### Document passage
Website https://apptrustpreview.com/
Mac App Store https://apps.apple.com/app/apple-store/id6767974737

I would love feedback from MPU folks, especially on whether the reports feel clear for people who are technical but do not want to read certificates, entitlements, package scripts, and Gatekeeper output by hand.

Thanks for sharing.

Can you explain why I would need this? If this was Windows – sure, absolutely. But, macOS?

Katie

On macOS, an unsandboxed app can read many of your files and send data over Internet unless macOS privacy protections block it.

App Trust Preview shows whether an app can connect to Internet, which developer signed it, whether Apple notarized it, and whether you may have accidentally granted access to things like your camera, microphone, screen, or files. It does not just say “safe” or “unsafe”. It gives you the evidence before you decide to trust the app.

### Records supplied
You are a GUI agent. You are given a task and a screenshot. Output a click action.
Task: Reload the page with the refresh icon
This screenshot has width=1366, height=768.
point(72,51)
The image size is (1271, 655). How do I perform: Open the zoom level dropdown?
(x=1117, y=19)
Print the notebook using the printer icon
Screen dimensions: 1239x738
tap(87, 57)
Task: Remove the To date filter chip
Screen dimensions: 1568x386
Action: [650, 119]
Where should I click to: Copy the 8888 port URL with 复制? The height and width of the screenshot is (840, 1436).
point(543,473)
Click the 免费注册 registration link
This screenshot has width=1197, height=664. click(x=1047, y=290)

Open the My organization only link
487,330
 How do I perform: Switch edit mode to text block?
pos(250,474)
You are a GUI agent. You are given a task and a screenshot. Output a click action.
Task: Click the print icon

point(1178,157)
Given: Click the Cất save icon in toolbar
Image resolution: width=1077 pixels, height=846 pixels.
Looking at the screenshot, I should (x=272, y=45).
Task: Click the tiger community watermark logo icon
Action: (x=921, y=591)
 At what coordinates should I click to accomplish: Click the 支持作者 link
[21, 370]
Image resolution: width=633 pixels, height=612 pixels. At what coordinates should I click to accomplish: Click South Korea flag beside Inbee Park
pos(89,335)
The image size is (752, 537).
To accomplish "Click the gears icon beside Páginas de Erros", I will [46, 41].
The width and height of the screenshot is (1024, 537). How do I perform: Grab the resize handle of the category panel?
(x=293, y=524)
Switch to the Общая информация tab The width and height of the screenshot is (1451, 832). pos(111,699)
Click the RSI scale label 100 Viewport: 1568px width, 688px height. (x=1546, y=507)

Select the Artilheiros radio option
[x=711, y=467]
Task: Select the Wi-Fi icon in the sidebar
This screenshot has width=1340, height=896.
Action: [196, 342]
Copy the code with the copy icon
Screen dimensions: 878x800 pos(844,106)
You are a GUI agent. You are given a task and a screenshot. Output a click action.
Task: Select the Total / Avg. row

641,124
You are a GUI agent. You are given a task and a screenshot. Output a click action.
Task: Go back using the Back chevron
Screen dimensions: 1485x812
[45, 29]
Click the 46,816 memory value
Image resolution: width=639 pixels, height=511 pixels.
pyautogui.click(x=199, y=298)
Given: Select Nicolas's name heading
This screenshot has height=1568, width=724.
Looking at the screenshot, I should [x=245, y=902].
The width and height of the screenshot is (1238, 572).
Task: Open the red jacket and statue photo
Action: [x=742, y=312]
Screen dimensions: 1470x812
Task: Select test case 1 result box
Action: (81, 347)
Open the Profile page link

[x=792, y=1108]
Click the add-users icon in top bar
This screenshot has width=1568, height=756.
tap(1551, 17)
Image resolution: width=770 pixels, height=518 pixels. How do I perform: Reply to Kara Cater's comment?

### Short problem 1
In the App Trust Preview passage, what can an unsandboxed app on macOS do unless macOS privacy protections block it?
### Short problem 2
Write out the App Trust Preview passage again, starting at "Thanks for sharing." and ending at "trust the app.", and switch "microphone" to "keyboard".

### Correct result 1
It can read many of your files and send data over Internet.

### Correct result 2
Thanks for sharing.

Can you explain why I would need this? If this was Windows – sure, absolutely. But, macOS?

Katie

On macOS, an unsandboxed app can read many of your files and send data over Internet unless macOS privacy protections block it.

App Trust Preview shows whether an app can connect to Internet, which developer signed it, whether Apple notarized it, and whether you may have accidentally granted access to things like your camera, keyboard, screen, or files. It does not just say “safe” or “unsafe”. It gives you the evidence before you decide to trust the app.